● 課題の説明:
機械学習アクセラレーターに関する抜粋によれば、このチップは攻撃を防ぐためにデータとキーをどのように扱っていますか。

2024-04-23 マサチューセッツ工科大学(MIT)
A new chip can efficiently accelerate machine-learning workloads on edge devices like smartphones while protecting sensitive user data from two common types of attacks — side-channel attacks and bus-probing attacks.
Image: Chip figure courtesy of the researchers; MIT News; iStock.
健康管理アプリは、スマートフォンを使って慢性病の管理やフィットネス目標の達成を支援しますが、大規模な機械学習モデルのデータ転送が遅く、エネルギー効率が悪いことが課題です。MITとMIT-IBM Watson AI Labの研究者は、一般的な攻撃に耐性のある機械学習アクセラレーターを開発しました。このチップは、高いセキュリティを提供しつつ、デバイス上で大規模なAIモデルを効率的に動作させることができます。攻撃を防ぐために、データをランダムに分割して暗号化し、キーをチップ内で生成します。セキュリティ強化により若干のエネルギー効率低下やコスト増加が生じますが、研究者はさらなる最適化を目指しています。

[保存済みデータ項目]
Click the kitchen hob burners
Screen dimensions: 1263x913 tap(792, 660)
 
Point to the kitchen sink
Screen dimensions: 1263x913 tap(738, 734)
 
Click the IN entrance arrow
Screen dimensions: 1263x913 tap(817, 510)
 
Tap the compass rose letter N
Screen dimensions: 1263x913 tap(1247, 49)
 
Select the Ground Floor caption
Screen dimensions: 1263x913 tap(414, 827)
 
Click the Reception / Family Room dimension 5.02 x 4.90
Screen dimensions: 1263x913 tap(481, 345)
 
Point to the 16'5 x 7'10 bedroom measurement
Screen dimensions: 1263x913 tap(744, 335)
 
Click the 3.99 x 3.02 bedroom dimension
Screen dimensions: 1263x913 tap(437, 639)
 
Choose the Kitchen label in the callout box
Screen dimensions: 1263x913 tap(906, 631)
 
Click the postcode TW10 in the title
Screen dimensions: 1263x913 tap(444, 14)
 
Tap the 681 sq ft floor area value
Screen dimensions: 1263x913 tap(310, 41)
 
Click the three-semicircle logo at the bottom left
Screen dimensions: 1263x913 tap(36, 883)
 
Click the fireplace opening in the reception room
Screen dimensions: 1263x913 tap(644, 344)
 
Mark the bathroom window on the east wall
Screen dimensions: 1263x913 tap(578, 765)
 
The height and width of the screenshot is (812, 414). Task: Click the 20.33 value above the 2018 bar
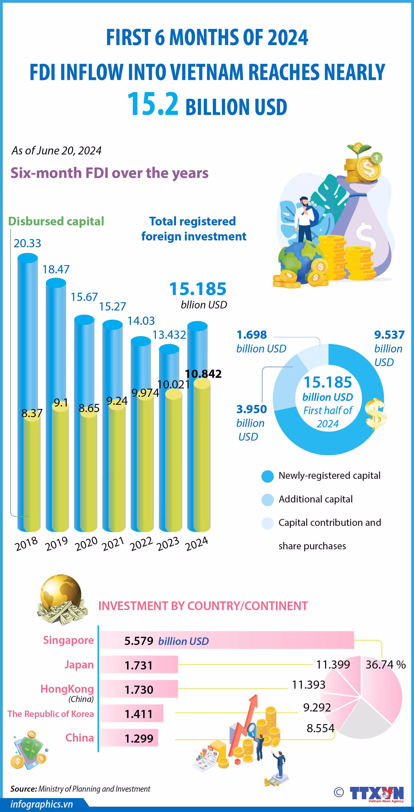[27, 243]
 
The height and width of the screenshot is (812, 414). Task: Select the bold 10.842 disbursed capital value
[203, 373]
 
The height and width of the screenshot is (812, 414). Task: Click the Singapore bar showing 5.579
[226, 640]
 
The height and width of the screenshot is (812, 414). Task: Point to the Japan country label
[79, 664]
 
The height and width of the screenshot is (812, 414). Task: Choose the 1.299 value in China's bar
[139, 738]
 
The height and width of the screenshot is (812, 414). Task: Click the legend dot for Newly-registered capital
[268, 476]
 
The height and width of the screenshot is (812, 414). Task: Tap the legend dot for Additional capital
[268, 500]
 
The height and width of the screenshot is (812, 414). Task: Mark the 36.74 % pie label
[385, 664]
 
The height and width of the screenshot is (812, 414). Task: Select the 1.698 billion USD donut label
[261, 342]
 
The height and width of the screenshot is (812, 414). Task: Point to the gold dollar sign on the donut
[376, 414]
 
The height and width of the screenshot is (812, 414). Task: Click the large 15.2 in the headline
[153, 104]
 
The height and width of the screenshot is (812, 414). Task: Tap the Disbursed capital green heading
[56, 221]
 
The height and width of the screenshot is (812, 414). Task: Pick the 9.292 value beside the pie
[317, 707]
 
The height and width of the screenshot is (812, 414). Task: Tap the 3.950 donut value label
[252, 409]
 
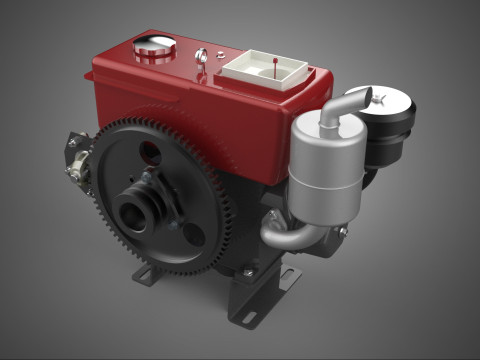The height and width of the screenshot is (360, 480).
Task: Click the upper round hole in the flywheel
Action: [x=149, y=152]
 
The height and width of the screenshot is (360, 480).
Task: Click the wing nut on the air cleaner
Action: [x=384, y=96]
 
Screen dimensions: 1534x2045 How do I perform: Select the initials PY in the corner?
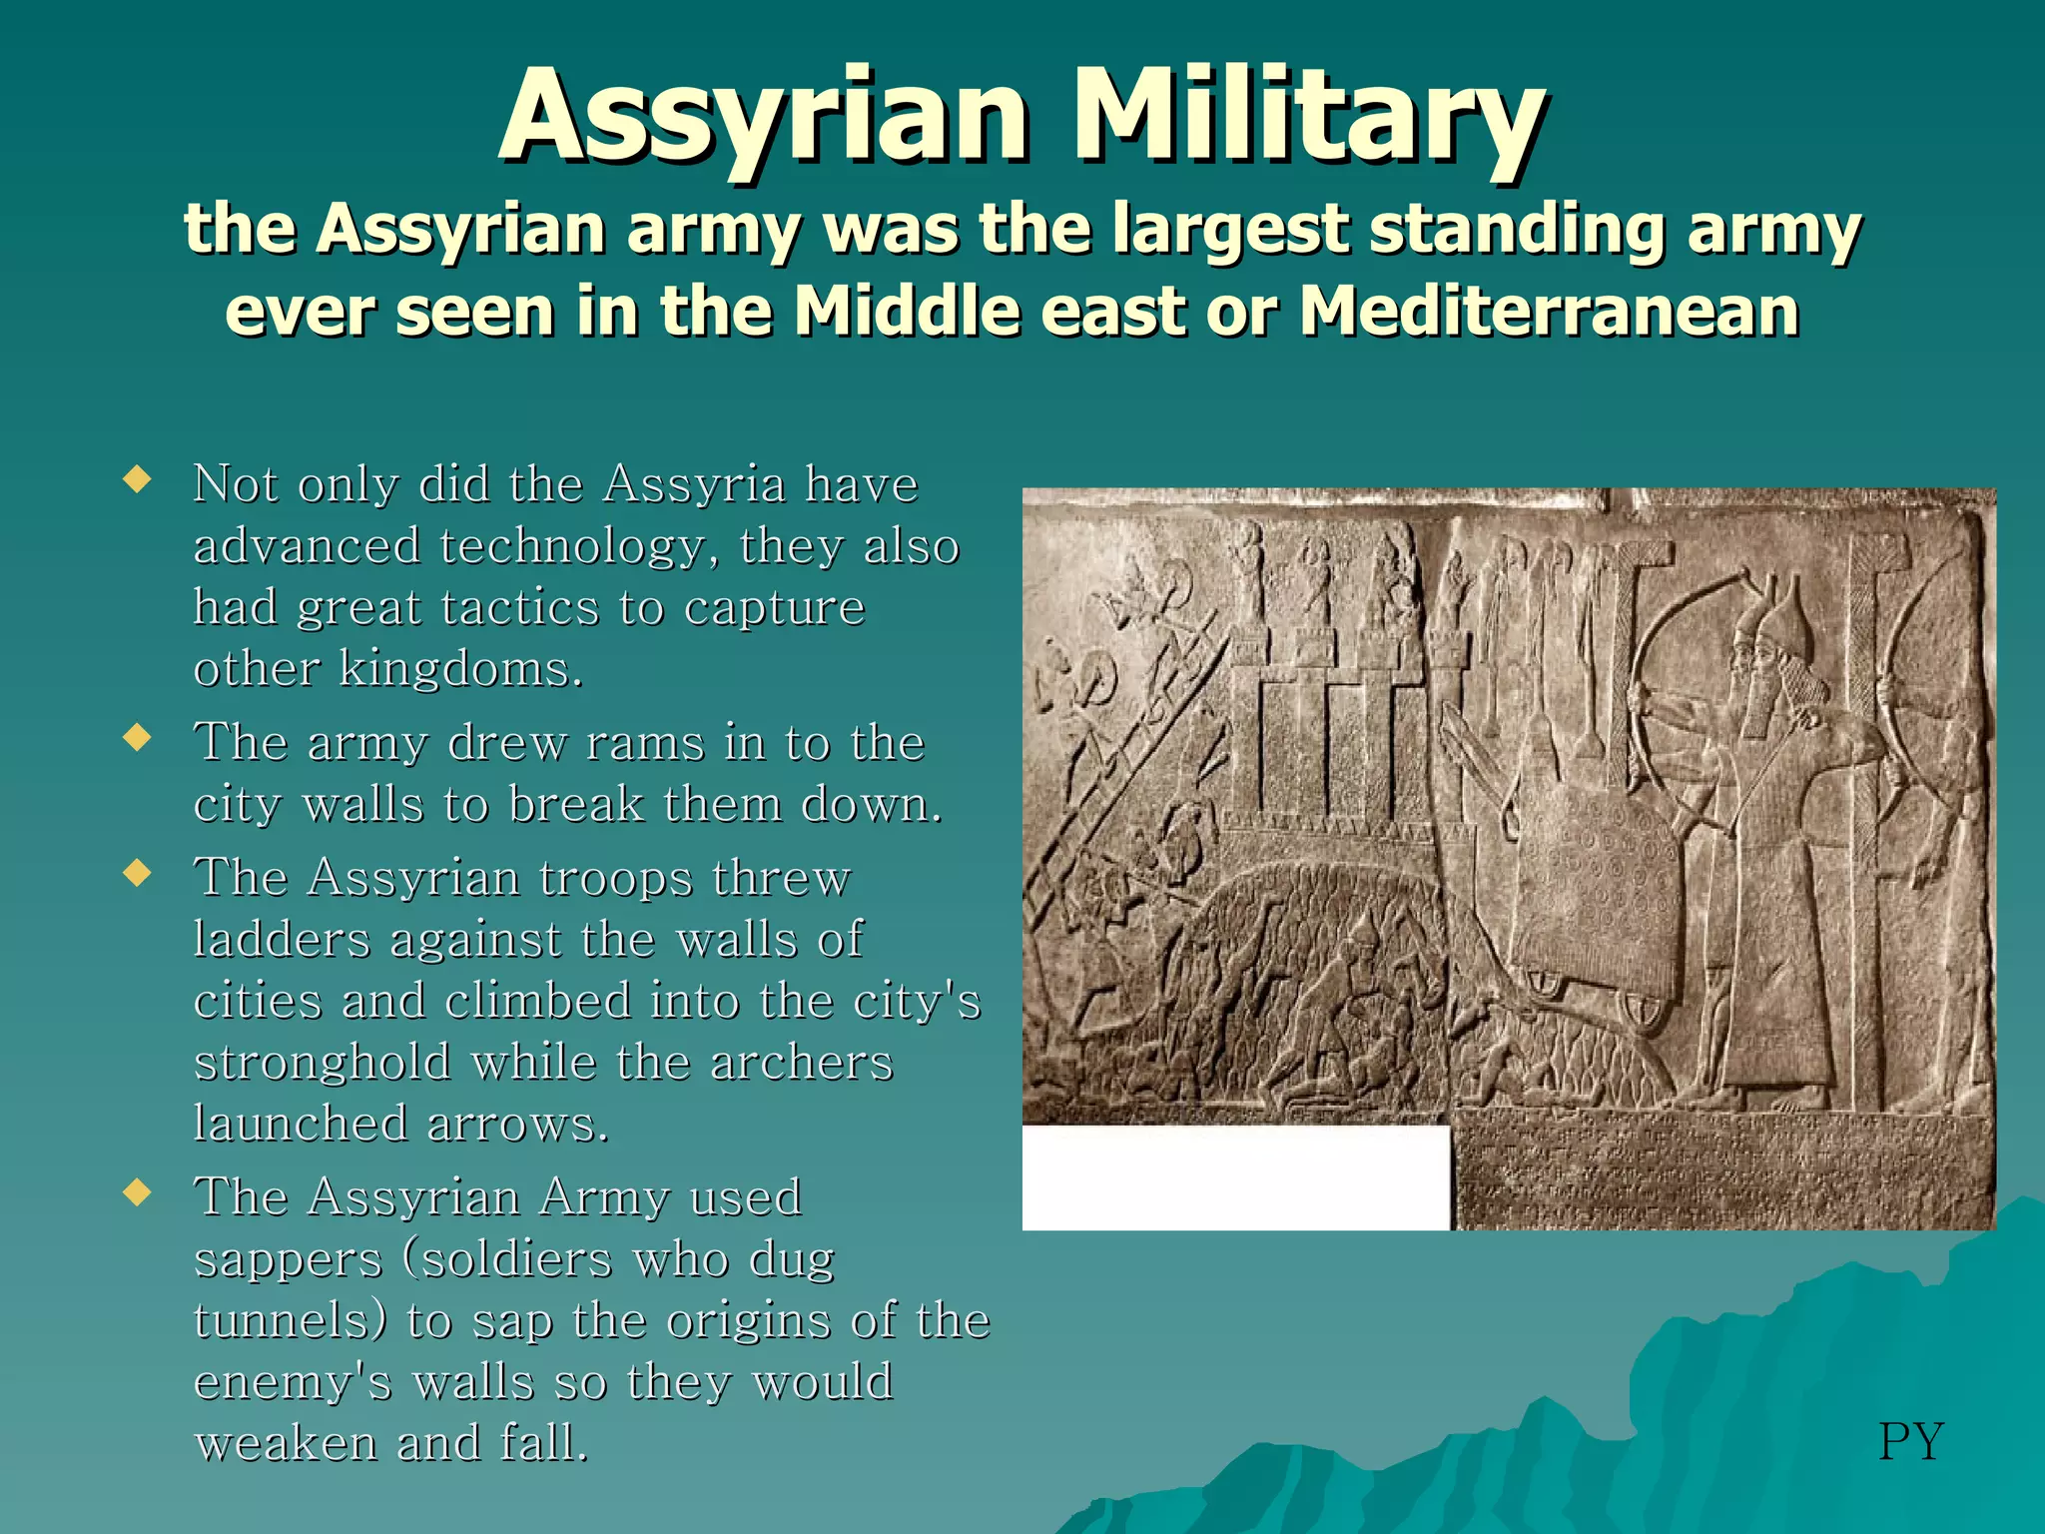click(1910, 1441)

● 解答:
データをランダムに分割して暗号化し、キーはチップ内で生成しています。